Jason Klaus wanted his family dead and he hired Joshua Frank to pull the trigger, a judge ruled Wednesday.
“I am satisfied beyond a reasonable doubt of the guilt of Jason Klaus and the guilt of Joshua Frank on all of the respective charges against them of first-degree murder,” said Red Deer Court of Queen’s Bench Justice Eric Macklin.
Neither Klaus nor Frank showed any emotion as they were found guilty of three counts each of first-degree murder for the killing of Klaus’ father and mother, Gordon and Sandra, and sister Monica on Dec. 8, 2013.
The family home, on a farm six km northeast of Castor, was burned to the ground to cover up the cold-blooded killings.
Macklin said Klaus, 42, did not kill his family but planned the murders along with Frank, 32.
“Further, he counselled, procured, solicited and incited and encouraged Mr. Frank to kill the victims,” he said in a standing room-only courtroom packed with more than 100 people.
Crown prosecutors established beyond any reasonable doubt that Frank willingly shot the Klauses, the family dog and burned down the home.
“He did this according to his planning and deliberation with Mr. Klaus. Mr. Frank knew exactly what Mr. Klaus expected of him and he carried out the murders in accordance with their plan.”
A first-degree murder conviction carries an automatic life sentence with no chance of parole for 25 years.
Crown prosecutors want the three murder charges to be served consecutively, which would mean neither man would be eligible for parole for 75 years.
Defence lawyers for Klaus and Frank oppose consecutive sentences and will make their arguments before the judge on Jan. 22.
Six victim impact statements have been submitted by the court. Relatives of the Klaus family delivered heart-breaking stories about how the deaths of the Klauses had affected them.
Gordon and Sandra’s niece Nicole Thomson said there are no words to describe her shattered heart.
“I will never be the same,” she said, fighting back tears. “Part of me will always live in a state of devastation because of what you have done.”
Klaus and Frank were arrested in August 2014 after being the subject of a four-month RCMP undercover Mr. Big operation. During that sting, both men confessed to their roles in the killings.
Macklin said he accepted that the admissions made to Mr. Big and another undercover police officer were true and he rejected their testimony from the six-week trial that wrapped up on Nov. 29.
The judge said he did not believe Klaus’s testimony when it was different than his confessions during the Mr. Big operation.
“It is clear that he has lied many times to many different people,” he said. “His testimony was replete with inconsistencies and improbabilities, if not absurdities.”
As for Frank, the judge noted the accused acknowledged he is an “inveterate and habitual liar.
“His testimony was incapable of belief and I do not believe his evidence.”
The judge rejected the men’s testimony that the other committed the crime and fear of each other prevented them from going to the police.
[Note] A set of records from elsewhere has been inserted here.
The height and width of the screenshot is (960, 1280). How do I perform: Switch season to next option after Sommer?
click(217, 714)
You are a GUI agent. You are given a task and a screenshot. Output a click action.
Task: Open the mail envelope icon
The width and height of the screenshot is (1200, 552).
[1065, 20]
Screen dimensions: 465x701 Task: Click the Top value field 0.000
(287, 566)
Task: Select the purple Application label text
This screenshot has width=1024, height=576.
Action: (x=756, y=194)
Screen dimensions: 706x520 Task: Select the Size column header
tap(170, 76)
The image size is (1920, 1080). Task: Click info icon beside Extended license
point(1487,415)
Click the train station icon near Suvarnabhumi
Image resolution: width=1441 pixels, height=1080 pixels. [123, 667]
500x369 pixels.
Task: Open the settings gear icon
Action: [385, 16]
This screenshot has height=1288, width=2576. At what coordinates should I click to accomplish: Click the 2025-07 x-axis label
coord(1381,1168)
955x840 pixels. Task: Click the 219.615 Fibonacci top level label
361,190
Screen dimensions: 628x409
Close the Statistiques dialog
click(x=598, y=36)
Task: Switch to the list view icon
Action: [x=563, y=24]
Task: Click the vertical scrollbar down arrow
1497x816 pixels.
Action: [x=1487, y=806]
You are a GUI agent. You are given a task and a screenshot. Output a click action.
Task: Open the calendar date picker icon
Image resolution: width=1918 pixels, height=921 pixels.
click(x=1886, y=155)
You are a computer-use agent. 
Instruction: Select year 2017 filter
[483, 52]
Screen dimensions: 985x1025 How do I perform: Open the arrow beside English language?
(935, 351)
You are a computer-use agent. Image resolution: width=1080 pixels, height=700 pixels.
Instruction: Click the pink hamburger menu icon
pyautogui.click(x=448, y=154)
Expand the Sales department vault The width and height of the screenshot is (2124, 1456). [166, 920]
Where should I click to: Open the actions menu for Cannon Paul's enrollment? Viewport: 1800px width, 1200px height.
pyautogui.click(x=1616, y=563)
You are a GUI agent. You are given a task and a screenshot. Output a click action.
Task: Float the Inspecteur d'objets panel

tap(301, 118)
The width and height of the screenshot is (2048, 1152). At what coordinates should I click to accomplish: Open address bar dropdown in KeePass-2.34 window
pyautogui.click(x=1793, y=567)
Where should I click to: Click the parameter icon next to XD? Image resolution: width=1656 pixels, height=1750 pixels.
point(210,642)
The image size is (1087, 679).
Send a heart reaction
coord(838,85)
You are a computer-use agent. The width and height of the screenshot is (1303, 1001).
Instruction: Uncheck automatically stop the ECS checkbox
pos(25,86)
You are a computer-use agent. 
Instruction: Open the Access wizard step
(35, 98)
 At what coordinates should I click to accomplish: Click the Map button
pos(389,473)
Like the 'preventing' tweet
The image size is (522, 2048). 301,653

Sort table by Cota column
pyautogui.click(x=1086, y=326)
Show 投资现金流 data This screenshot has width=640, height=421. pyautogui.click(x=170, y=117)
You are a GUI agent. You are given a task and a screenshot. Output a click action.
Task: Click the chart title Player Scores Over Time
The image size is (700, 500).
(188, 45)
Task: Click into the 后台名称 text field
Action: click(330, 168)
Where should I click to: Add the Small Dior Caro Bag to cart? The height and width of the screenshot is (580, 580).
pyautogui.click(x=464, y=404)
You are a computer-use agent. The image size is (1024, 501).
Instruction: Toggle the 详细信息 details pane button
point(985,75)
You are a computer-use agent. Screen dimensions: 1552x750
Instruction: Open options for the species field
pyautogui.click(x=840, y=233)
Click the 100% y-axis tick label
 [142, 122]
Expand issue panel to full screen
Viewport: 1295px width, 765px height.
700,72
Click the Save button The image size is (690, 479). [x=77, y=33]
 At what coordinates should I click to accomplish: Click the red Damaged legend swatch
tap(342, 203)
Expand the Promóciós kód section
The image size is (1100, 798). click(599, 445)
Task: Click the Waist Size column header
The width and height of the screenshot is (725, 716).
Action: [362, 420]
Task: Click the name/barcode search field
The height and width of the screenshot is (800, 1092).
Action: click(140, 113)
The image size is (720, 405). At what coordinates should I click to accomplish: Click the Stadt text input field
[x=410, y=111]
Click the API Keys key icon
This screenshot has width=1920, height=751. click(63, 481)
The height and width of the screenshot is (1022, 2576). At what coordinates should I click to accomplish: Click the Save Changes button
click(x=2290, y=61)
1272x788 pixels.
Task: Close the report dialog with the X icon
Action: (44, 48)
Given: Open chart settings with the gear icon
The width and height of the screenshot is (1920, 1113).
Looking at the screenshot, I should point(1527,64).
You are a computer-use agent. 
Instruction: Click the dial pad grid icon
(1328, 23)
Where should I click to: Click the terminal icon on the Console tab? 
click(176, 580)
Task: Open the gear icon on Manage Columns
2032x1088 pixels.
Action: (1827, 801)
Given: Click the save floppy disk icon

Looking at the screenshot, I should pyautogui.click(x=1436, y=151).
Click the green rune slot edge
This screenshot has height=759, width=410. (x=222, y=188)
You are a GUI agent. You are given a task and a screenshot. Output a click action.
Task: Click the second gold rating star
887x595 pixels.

Macklin said Klaus had been forging cheques in his father’s name and feared losing his inheritance and future security if found out. Other evidence suggested he was fed up living under his father’s thumb.
“It is reasonable to infer from the evidence that he thought the deaths of his family members would resolve some of his immediate problems and set a different course for his future.”
Outside court, Crown prosecutor Douglas Taylor called the murders a “despicable crime.”
He praised the RCMP investigators for bringing the two men to justice.
“They left no stone unturned. They did exactly what they told Jason Klaus they were going to do. They were going to make this a front-burner investigation and that it was their top priority — and that they did.
“So we take our hats off to the Mounties for doing an exceptional job.”
Taylor opened his comments by offering condolences to the friends and relatives of the Klauses. It was “gut wrenching” to hear the victim impact statements, he said.
“They’re devastated by this. Can you imagine, what they went through as the investigation unfolded what they had to face. That’s unimaginable.”
Klaus’s lawyer, Allan Fay, said given that his client has been convicted of three murders that he contends he was not involved in “understandably he’s quite upset.”
Tonii Roulston, who represented Joshua Frank, said her client is “shocked. It’s a bit surreal for him at this time.”